Problem to work on: Could you copy out the records below word for word, leaving out the pictures?

■ ■ ■

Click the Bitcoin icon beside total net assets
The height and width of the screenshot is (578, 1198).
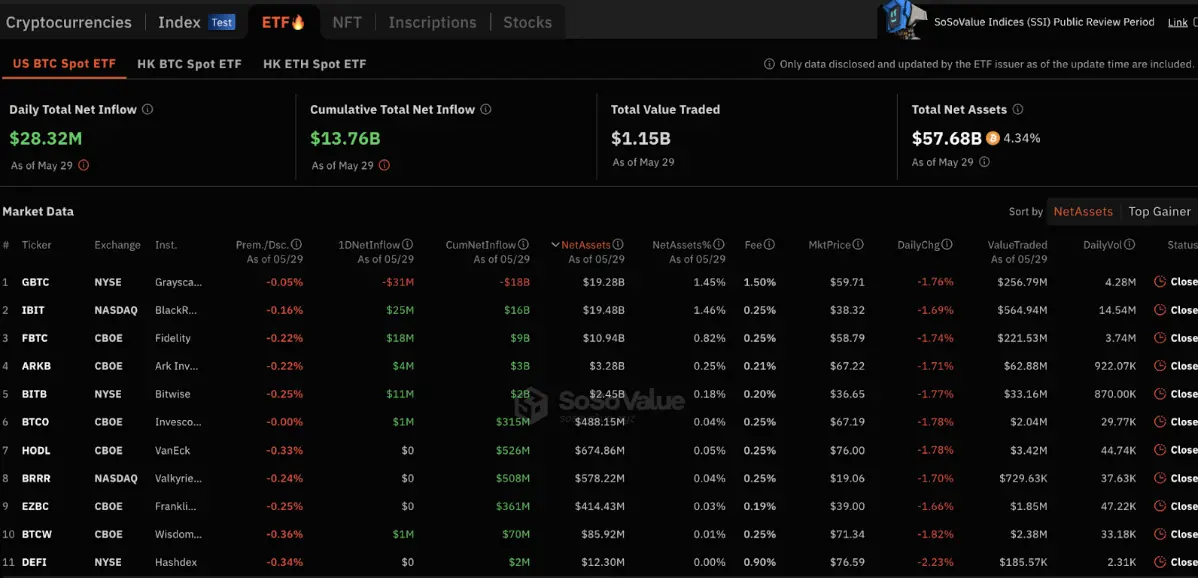(993, 139)
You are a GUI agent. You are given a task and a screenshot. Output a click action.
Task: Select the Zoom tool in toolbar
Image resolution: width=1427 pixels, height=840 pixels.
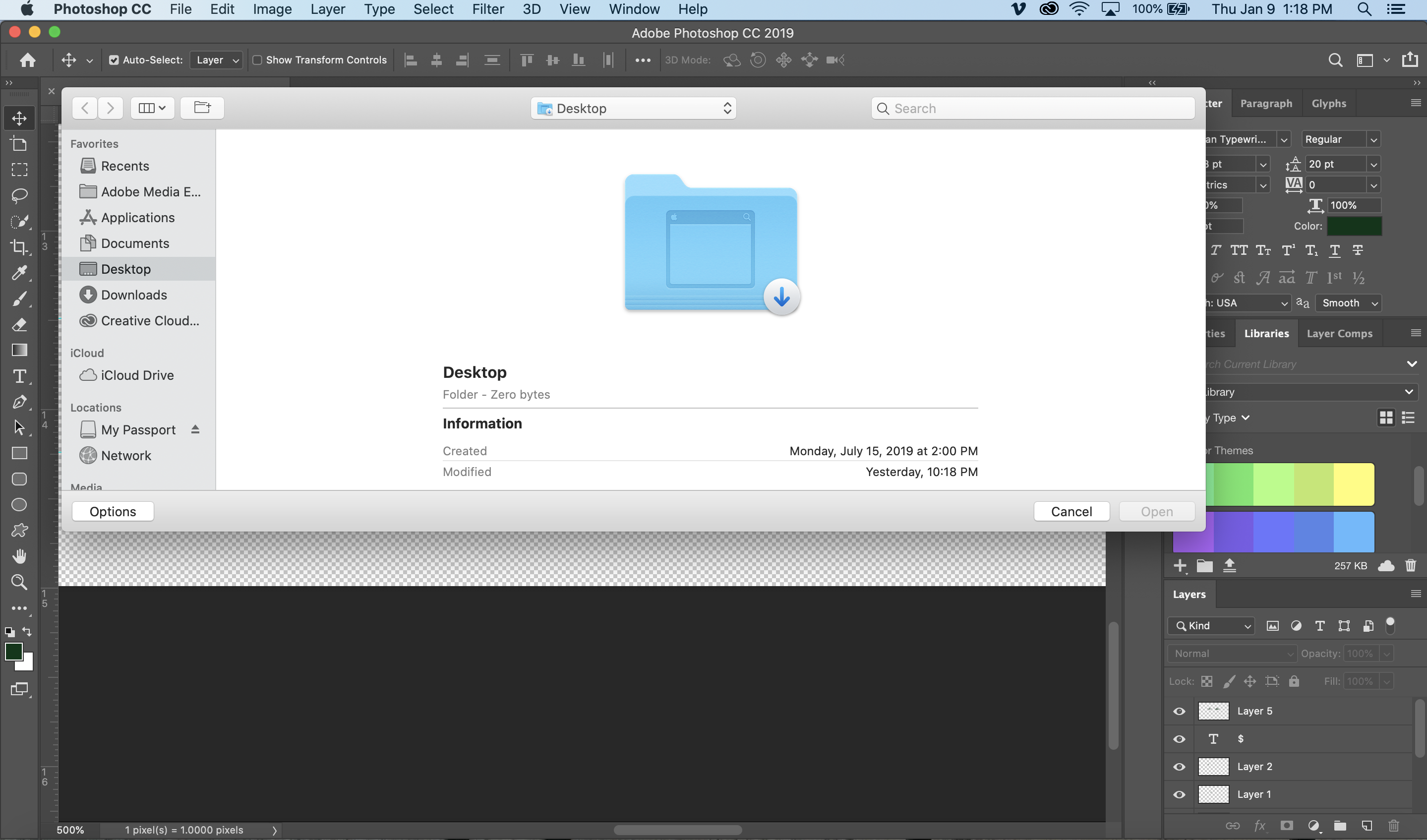19,582
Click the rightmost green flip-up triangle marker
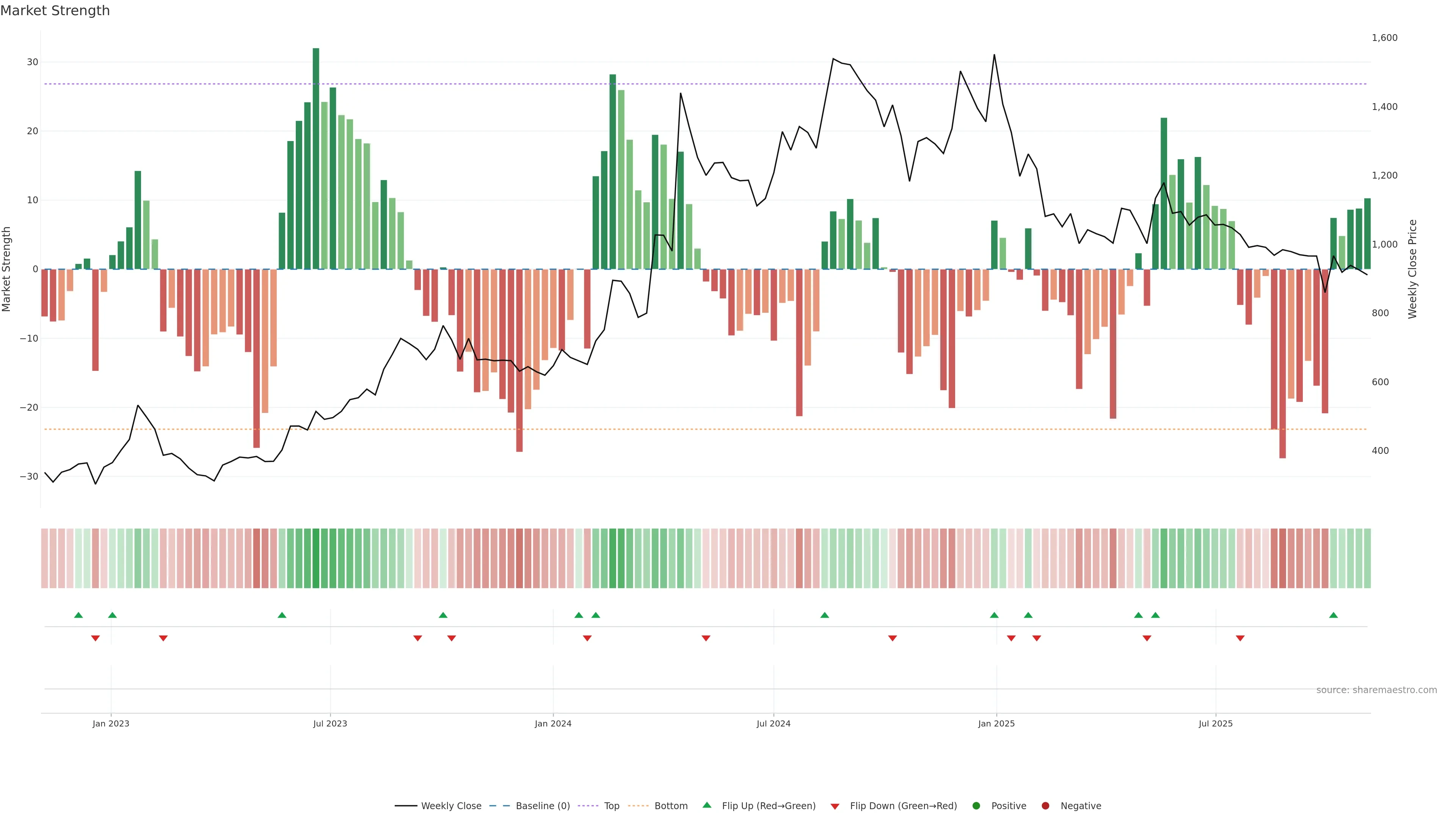Screen dimensions: 1456x819 [x=1334, y=615]
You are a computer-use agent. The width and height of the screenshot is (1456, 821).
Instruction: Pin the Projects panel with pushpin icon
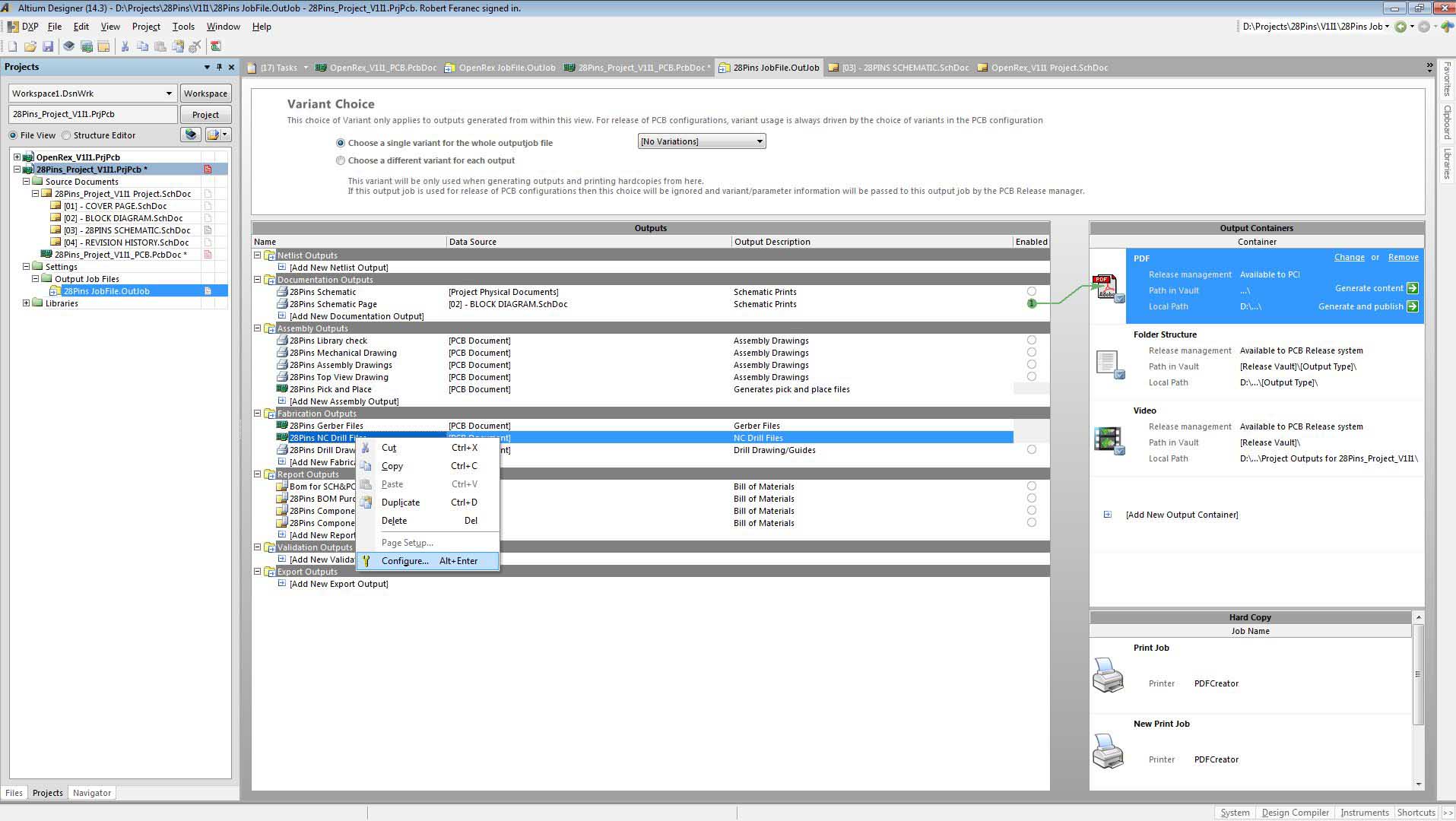(219, 67)
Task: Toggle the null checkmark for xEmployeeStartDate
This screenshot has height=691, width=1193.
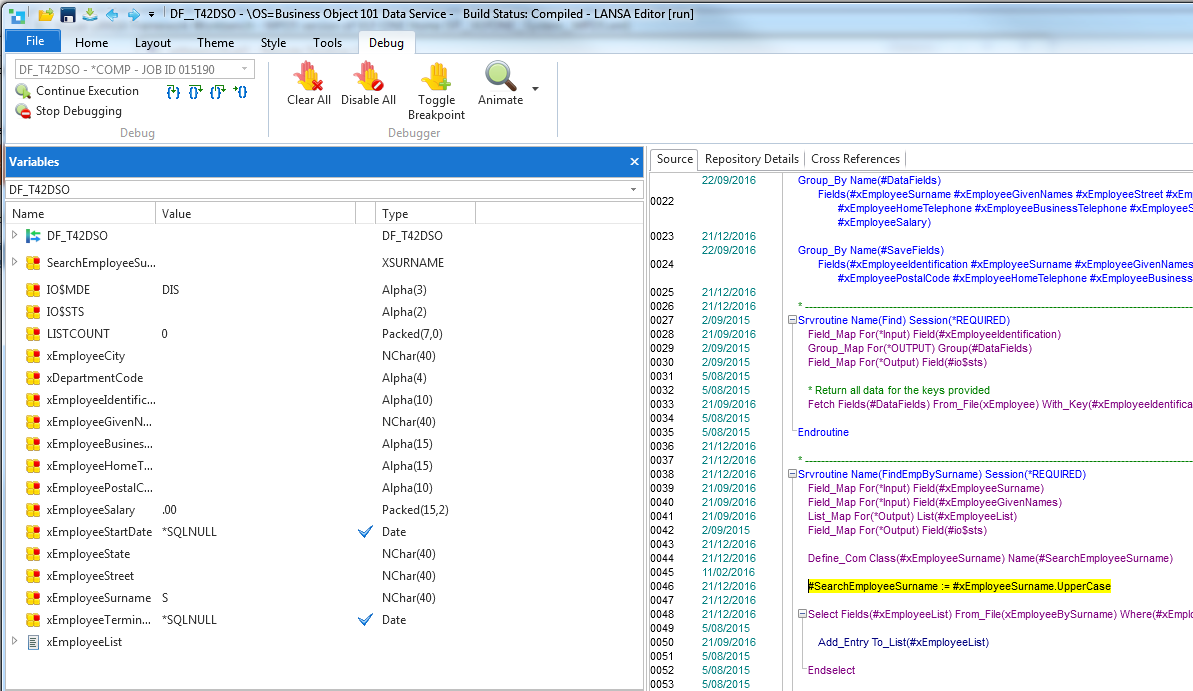Action: click(365, 532)
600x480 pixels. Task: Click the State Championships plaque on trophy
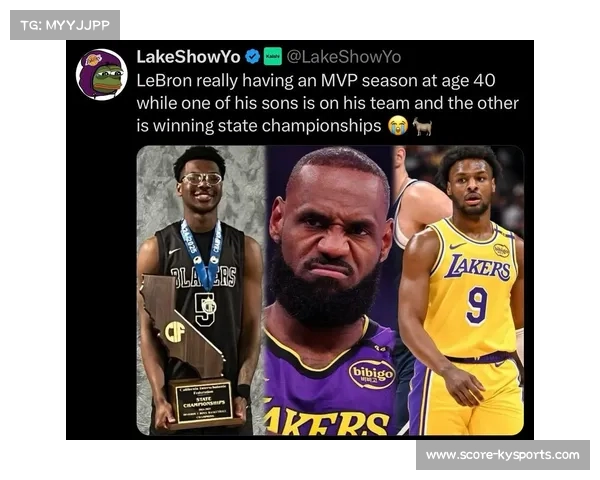204,402
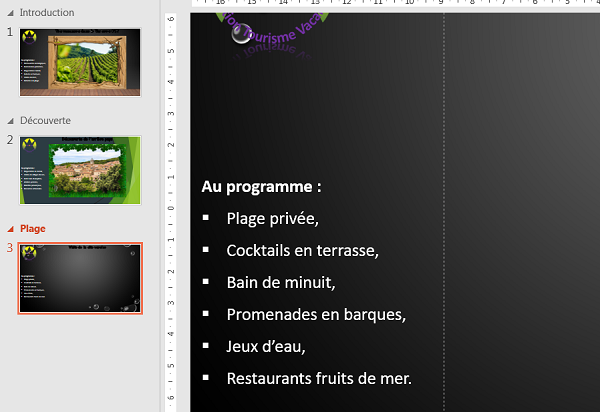The width and height of the screenshot is (600, 412).
Task: Click the bullet before Jeux d'eau
Action: pos(205,346)
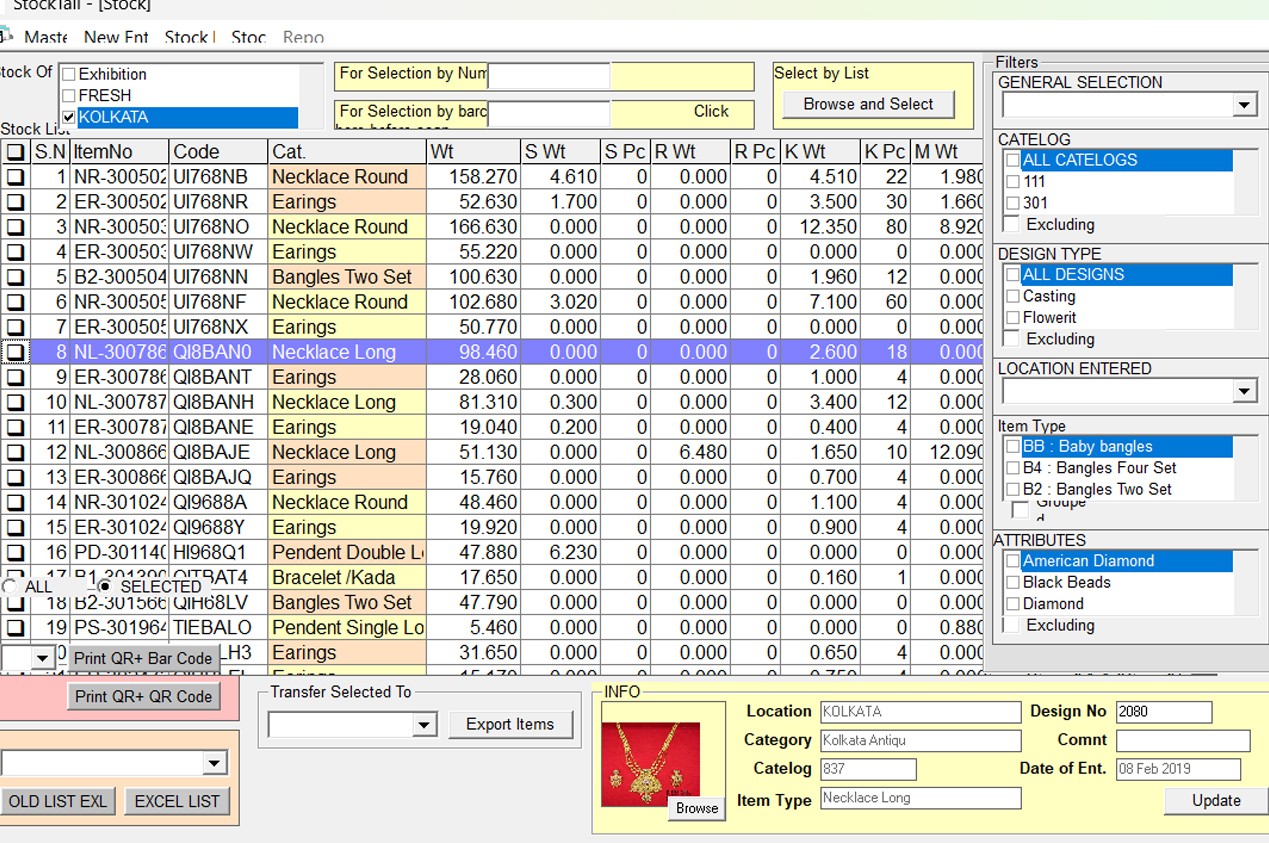
Task: Click the EXCEL LIST button
Action: (x=177, y=801)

■ ■ ■

Solution:
Click the Bitcoin icon beside total net assets
The height and width of the screenshot is (578, 1198).
(993, 139)
You are a GUI agent. You are given a task and a screenshot. Output a click action.
Task: Select the Zoom tool in toolbar
Image resolution: width=1427 pixels, height=840 pixels.
19,582
Click the rightmost green flip-up triangle marker
Screen dimensions: 1456x819 [x=1334, y=615]
You are a computer-use agent. The width and height of the screenshot is (1456, 821).
Instruction: Pin the Projects panel with pushpin icon
(219, 67)
Task: Toggle the null checkmark for xEmployeeStartDate
This screenshot has height=691, width=1193.
Action: click(365, 532)
600x480 pixels. Task: Click the State Championships plaque on trophy
204,402
The width and height of the screenshot is (600, 412).
Task: Click the bullet before Jeux d'eau
Action: pos(205,346)
Task: Click the EXCEL LIST button
Action: (x=177, y=801)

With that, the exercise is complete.